The pertinent facts and findings were stated as follows:

“The ‘Consequences of Test and Refusal’ language informed Ms. Rawnsley that she was under arrest for an OVI violation and further informed her of the consequences if she refused to take a blood alcohol test. The reality, however, is that when Ms. Rawnsley was read the BMV 2255 language she was not under arrest. Officer Fosnight, again very forthrightly, was adamant on this issue at both the February 3 and February 25 hearings. It seems that a primary reason Ms. Rawnsley was not arrested is the Huber Heights Police Department's practice of not arresting an individual who is being admitted to the hospital. This practice is driven, it seems, by the possibility that Huber Heights will incur some type of financial responsibility for an arrestee's medical care. Ms. Rawnsley, upon being read the BMV 2255 language, agreed to a blood draw."

The appellate court, agreeing with the trial court that the defendant was not in fact under arrest prior to consenting to the draw, found that state law was violated and the result was inadmissible under implied consent. The appellate court then had to deal with the State's alternate argument, namely that there was probable cause and exigent circumstances for the blood draw, so therefore the results were still admissible. 

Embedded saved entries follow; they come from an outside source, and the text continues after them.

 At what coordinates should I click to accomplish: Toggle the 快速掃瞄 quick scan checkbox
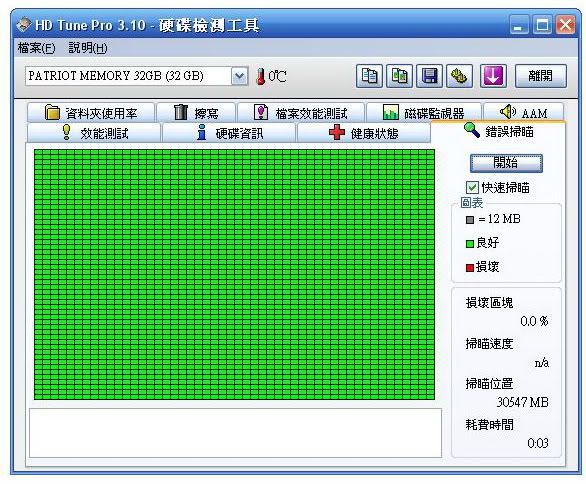(472, 187)
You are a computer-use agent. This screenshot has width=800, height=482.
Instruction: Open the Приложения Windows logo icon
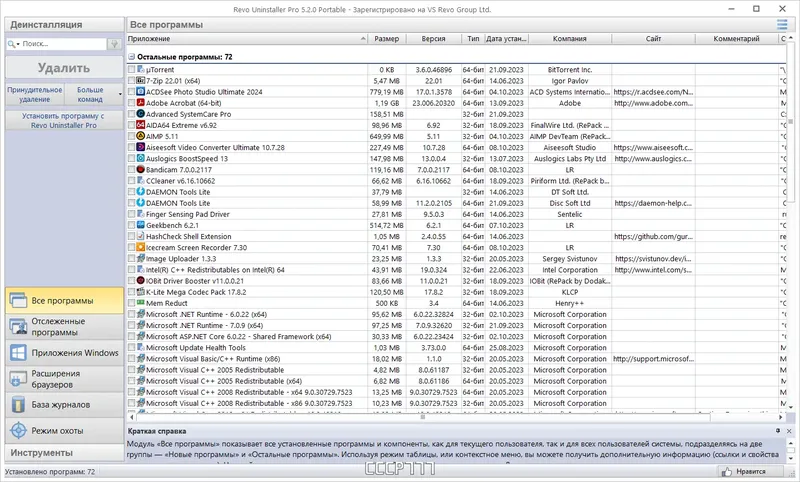(18, 352)
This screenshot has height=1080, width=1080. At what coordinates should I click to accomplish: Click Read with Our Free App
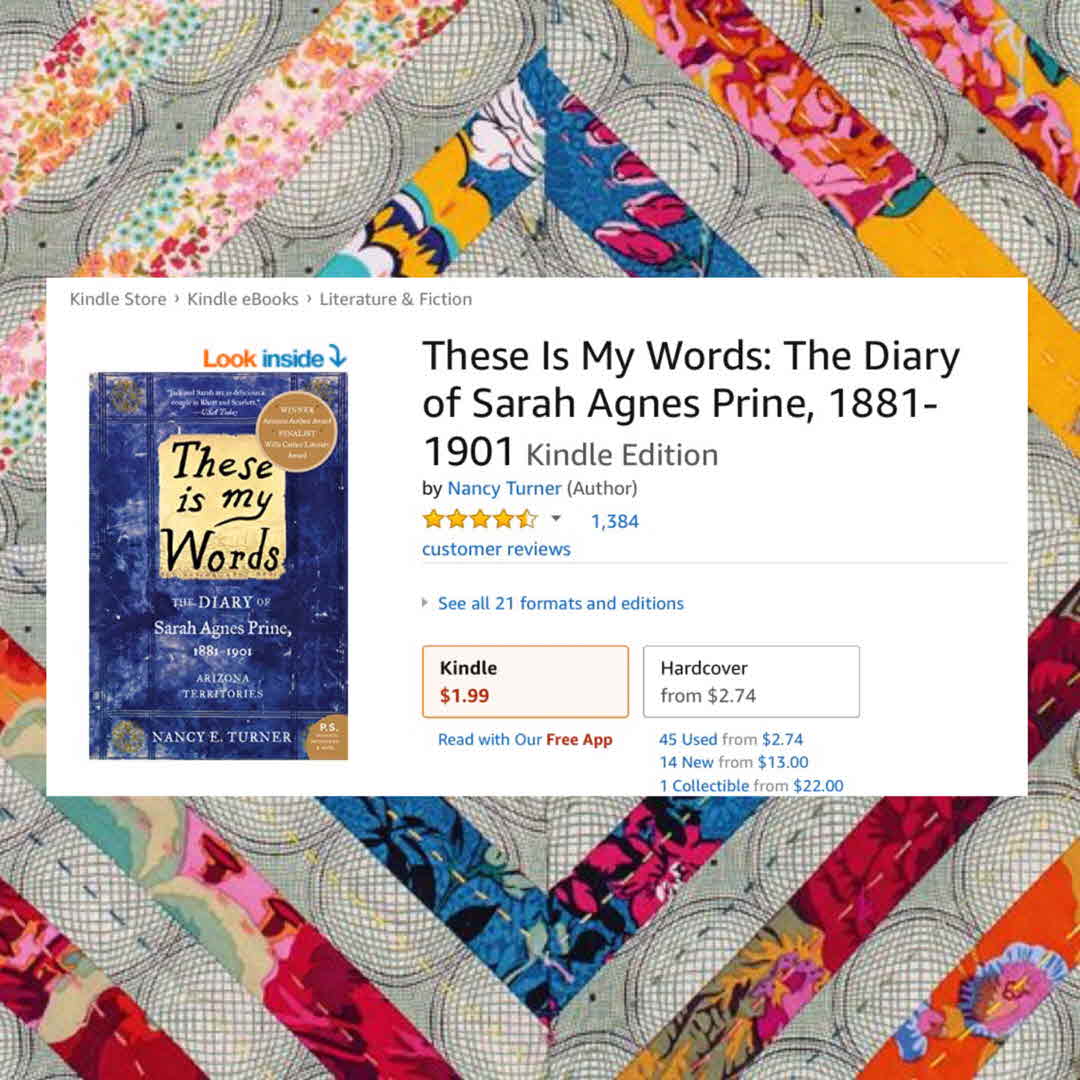click(x=525, y=740)
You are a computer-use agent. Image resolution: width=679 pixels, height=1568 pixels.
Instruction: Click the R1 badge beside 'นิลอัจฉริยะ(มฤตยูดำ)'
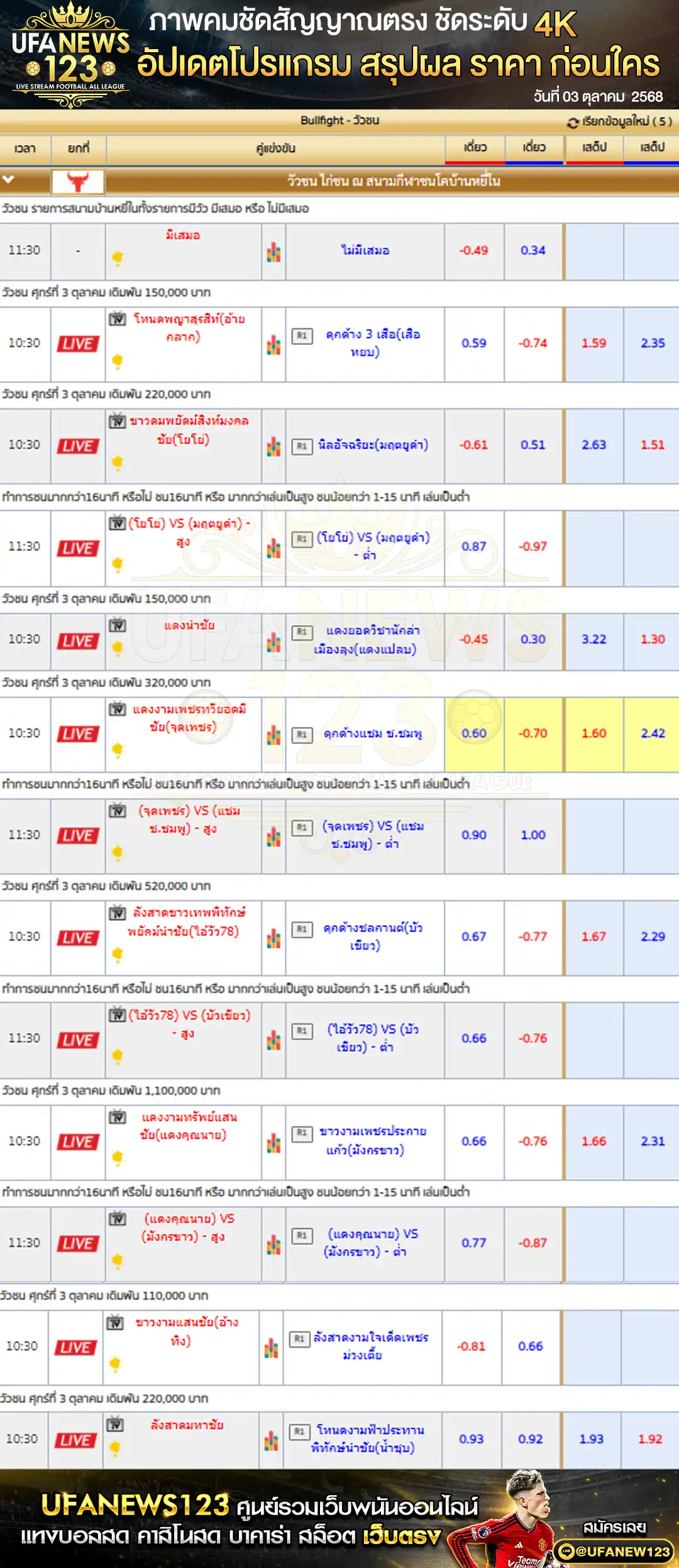tap(302, 447)
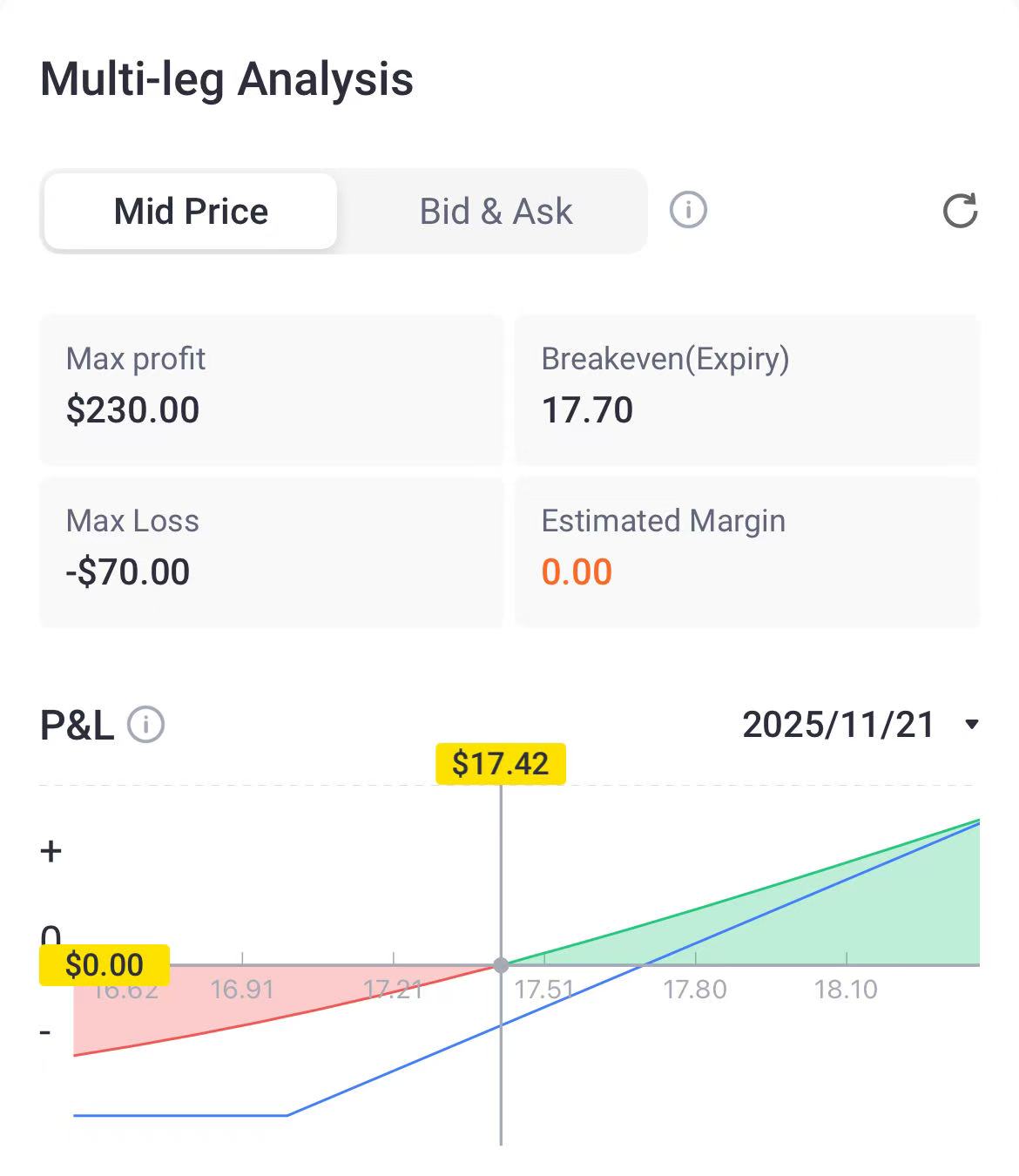The width and height of the screenshot is (1019, 1176).
Task: Switch to the Bid & Ask pricing mode
Action: point(495,211)
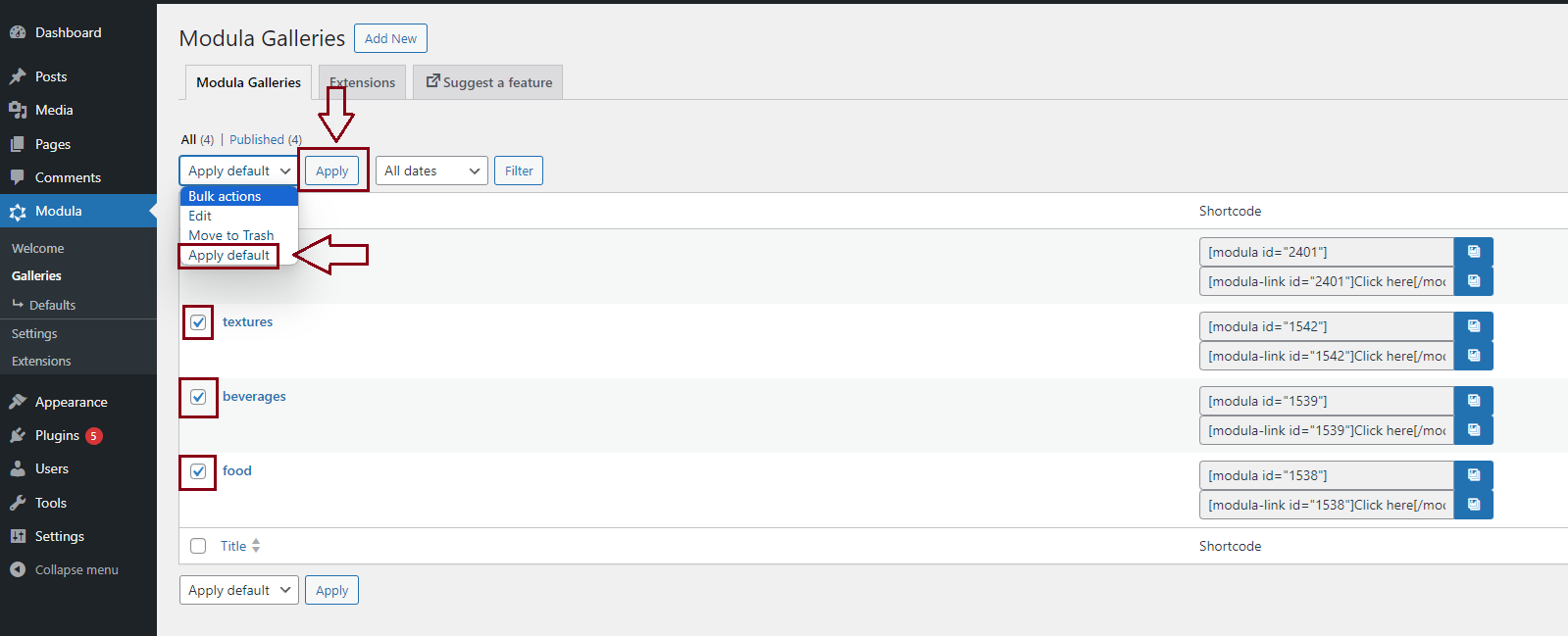Click the Filter button
Viewport: 1568px width, 636px height.
(519, 171)
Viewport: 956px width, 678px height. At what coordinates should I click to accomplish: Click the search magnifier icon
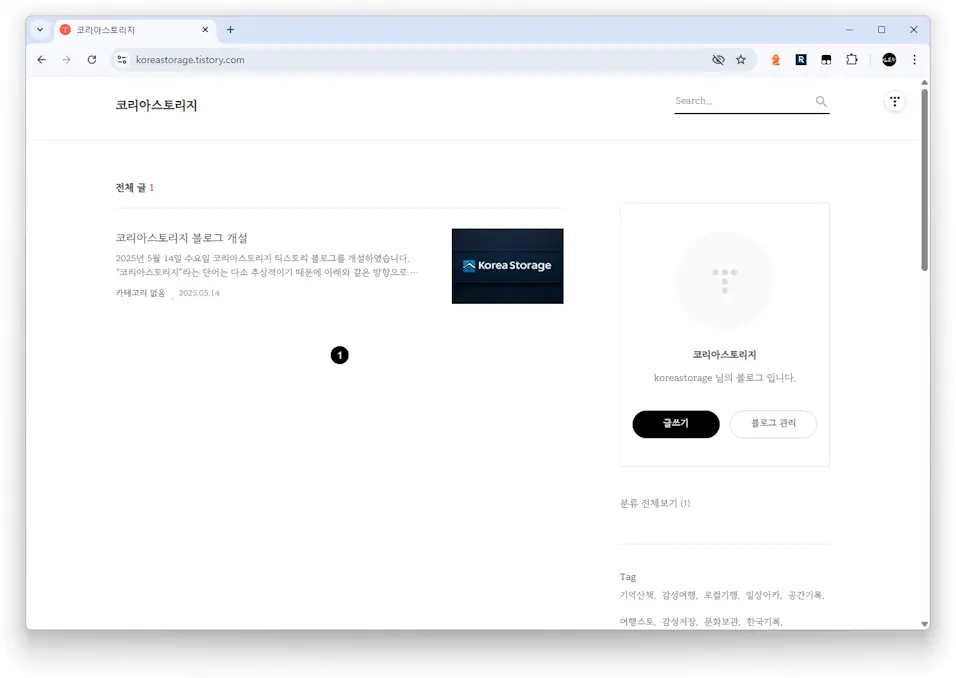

Holding that there was not justification for ignoring the requirement of a warrant , the opinion reads as follows:

The general problem of stale evidence in connection with blood alcohol concentrations, addressed in Schmerber v. California, has been codified in the Ohio Revised Code. For a test result to be admissible, the blood draw must take place within three hours of the alleged violation. R.C. 4511.19(D)(1)(b).

"With regard to exigent circumstances, the trial court concluded:

“Officer Fosnight, as he forthrightly admitted, did not consider making any effort to obtain a warrant. It seems to this court that the Huber Heights Police, in order to establish an exigent circumstance, had the obligation, particularly since the collision occurred not in the early morning hours but at approximately 10:55 p.m., to draft a probable cause affidavit and attempt to reach a judge, or to at least explain why this was not practical. If, after a good faith effort, such an attempt was unavailing, this court, without hesitation, would conclude that exigent circumstances existed. However, without such an attempt, or any explanation concerning why such an attempt was not practical, this court cannot conclude that exigent circumstances existed. FN$

“FN 4. The case of State v. Hollowell [, Montgomery App. No. 24010,] 2011–Ohio–1130 provides an example where the Montgomery County Sheriff's Department, using two deputies, were able to obtain a warrant to obtain a blood draw within the three hour period prescribed by O.R.C. 4511.19(D)(1)(b).”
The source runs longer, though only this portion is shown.